Sobre ese total, alrededor de 16,7 millones de metros cúbicos fueron importados, considerando 6,8 millones provenientes de Bolivia y 9,9 millones de GNL para regasificar en el buque metanero instalado en Bahía Blanca.
(Este último dato sobre el GNL importado fue incluido por primera vez en forma discriminada en el sitio del ente regulador). De este modo, la producción local de gas se ubicó ayer en alrededor de 106 millones de metros cúbicos, uno de los niveles más bajos del invierno.

El line-pack se recuperaría algunos millones de metros cúbicos hoy debido a que la demanda se cortó ayer drásticamente por el lado de las industrias, y después durante el fin de semana se terminaría de estabilizar el sistema. La expectativa de las empresas y del Gobierno es que estos días hayan sido los últimos de temperaturas muy bajas de este año.
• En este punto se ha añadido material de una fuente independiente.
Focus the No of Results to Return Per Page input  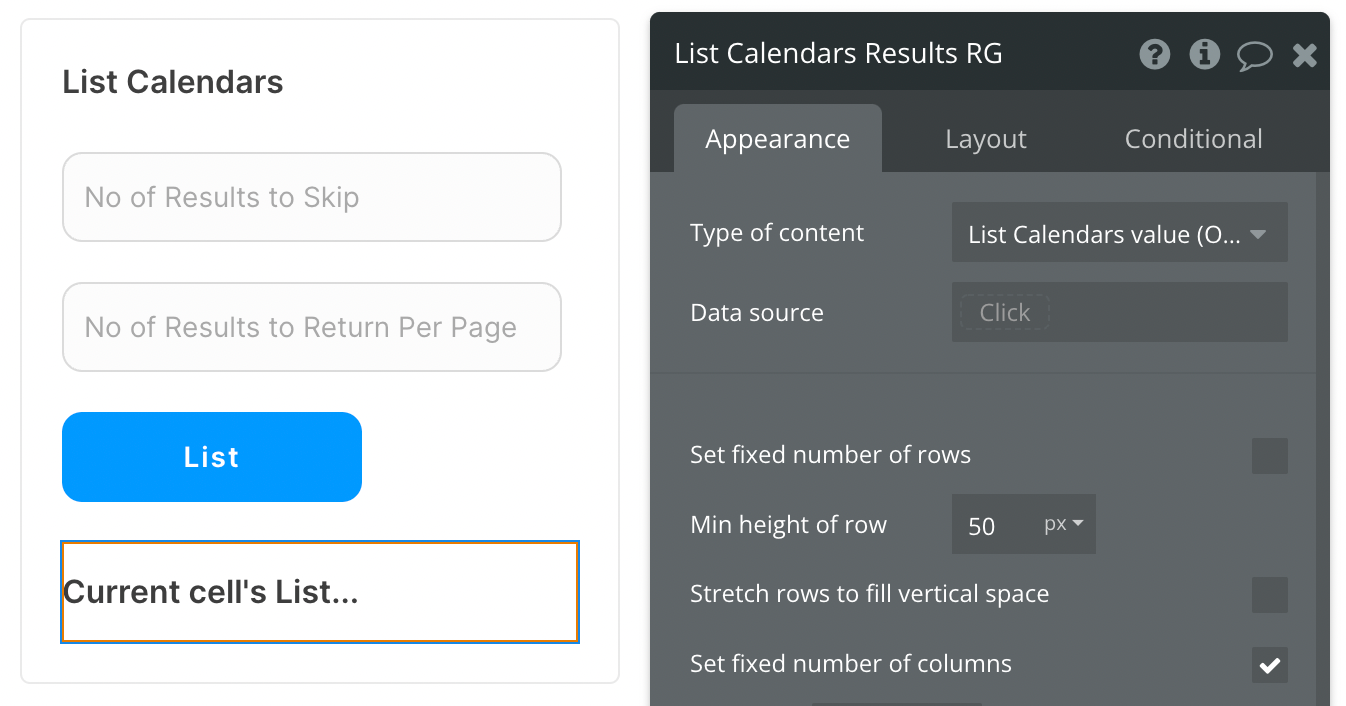(311, 327)
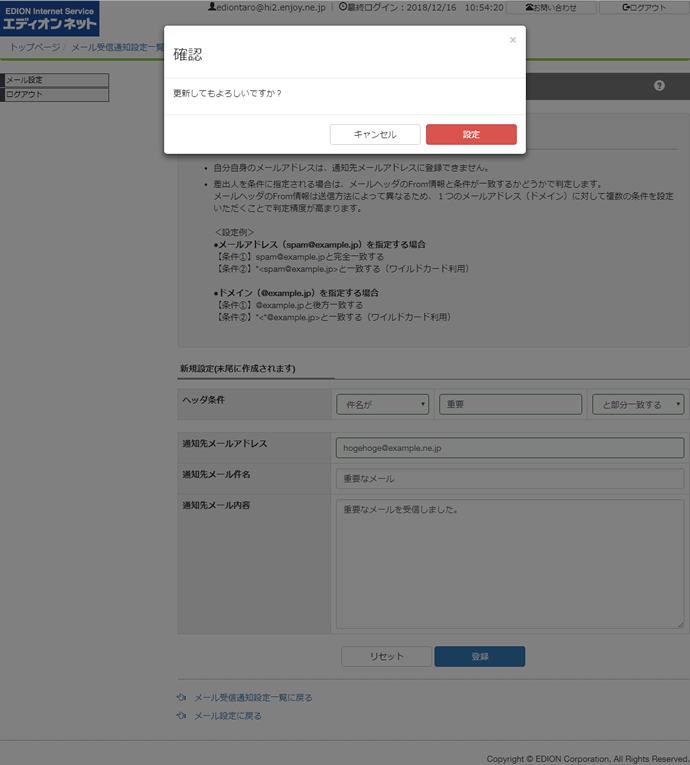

El frío también disparó la demanda de electricidad por encima de 19.000 megavatios, por lo cual se recurrió a importar 980 megavatios de Brasil. El alto consumo de energía que se advierte desde julio está ya afectando el nivel de las represas hidroeléctricas del Comahue, cuyos niveles de agua se encuentran ligeramente por debajo de los máximos normales, a diferencia del año pasado en esta época cuando, con otras temperaturas, ya se había empezado a devolver electricidad a Brasil.

Tanto el sistema gasífero como el eléctrico no estarían en condiciones para afrontar un setiembre más frío que lo habitual debido a la caída de la producción local de gas, la baja en las reservas de agua y los aportes reducidos de Salto Grande. Además, durante este mes y el próximo debe reintegrarse la electricidad importada desde junio a Brasil porque a partir de noviembre el sistema energético empieza a estar presionado por el calor.

En este escenario, las empresas eléctricas que dependen del Estado nacional (generadoras, transportistas y las distribuidoras Edenor, Edesur y Edelap) salieron ayer en forma conjunta a reclamar elípticamente un aumento de tarifas, haciendo referencia al escaso costo de la energía. Si el Gobierno termina autorizando un ajuste debería ser también en estos meses, antes de que empiece el verano y la campaña electoral comience a ganar la agenda.